──────── 给定文本 ────────

问题
This gives me a frequency of words in a text:
fullWords = re.findall(r'\w+', allText)
d = defaultdict(int)
for word in fullWords :
d[word] += 1
finalFreq = sorted(d.iteritems(), key = operator.itemgetter(1), reverse=True)
self.response.out.write(finalFreq)
This also gives me useless words like "the" "an" "a"
My question is, is there a stop words library available in python which can remove all these common words? I want to run this on google app engine
回答1:
You can download lists of stopwords as files in various formats, e.g. from here -- all Python needs to do is to read the file (and these are in csv format, easily read with the csv module), make a set, and use membership in that set (probably with some normalization, e.g., lowercasing) to exclude words from the count.
回答2:
There's an easy way to handle this by slightly modifying the code you have (edited to reflect John's comment):
stopWords = set(['a', 'an', 'the', ...])
fullWords = re.findall(r'\w+', allText)
d = defaultdict(int)

────────

待办事项:
A. 请把关于停用词的帖子中从"for word in"到"set(['a', 'an', 'the', ...])"的这一段原样抄写出来。
B. 用三句话概括关于停用词的帖子。

──────── 给定数据 ────────

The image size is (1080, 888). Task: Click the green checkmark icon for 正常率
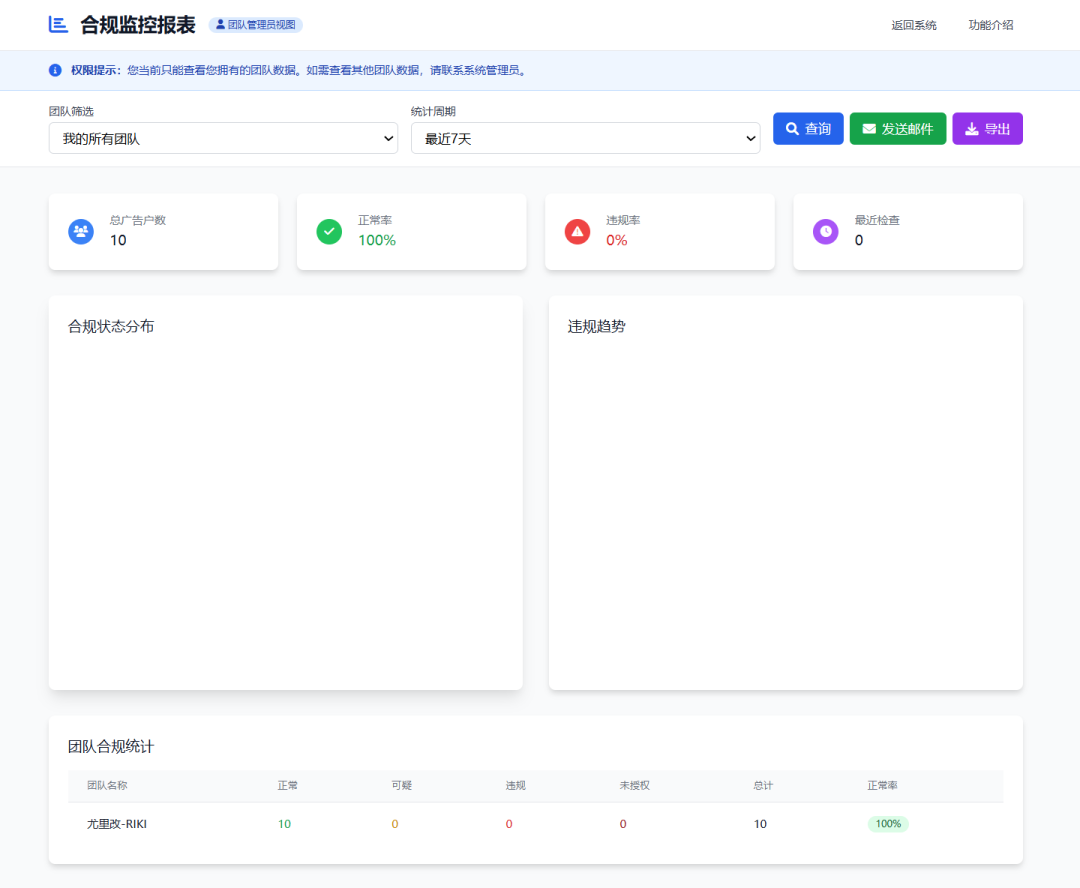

────────

任务解答:
A.
for word in fullWords :
d[word] += 1
finalFreq = sorted(d.iteritems(), key = operator.itemgetter(1), reverse=True)
self.response.out.write(finalFreq)
This also gives me useless words like "the" "an" "a"
My question is, is there a stop words library available in python which can remove all these common words? I want to run this on google app engine
回答1:
You can download lists of stopwords as files in various formats, e.g. from here -- all Python needs to do is to read the file (and these are in csv format, easily read with the csv module), make a set, and use membership in that set (probably with some normalization, e.g., lowercasing) to exclude words from the count.
回答2:
There's an easy way to handle this by slightly modifying the code you have (edited to reflect John's comment):
stopWords = set(['a', 'an', 'the', ...])

B. 提问者的代码能统计文本中的词频，但结果里也包括"the""an""a"这类无用的词。提问者想知道 Python 中是否有能去掉这些常见词的停用词库，并希望在 Google App Engine 上运行。第一个回答建议下载 csv 等格式的停用词列表文件，读取后建成集合，再把集合中的词排除在计数之外；第二个回答则建议稍改现有代码，定义一个包含这些词的停用词集合。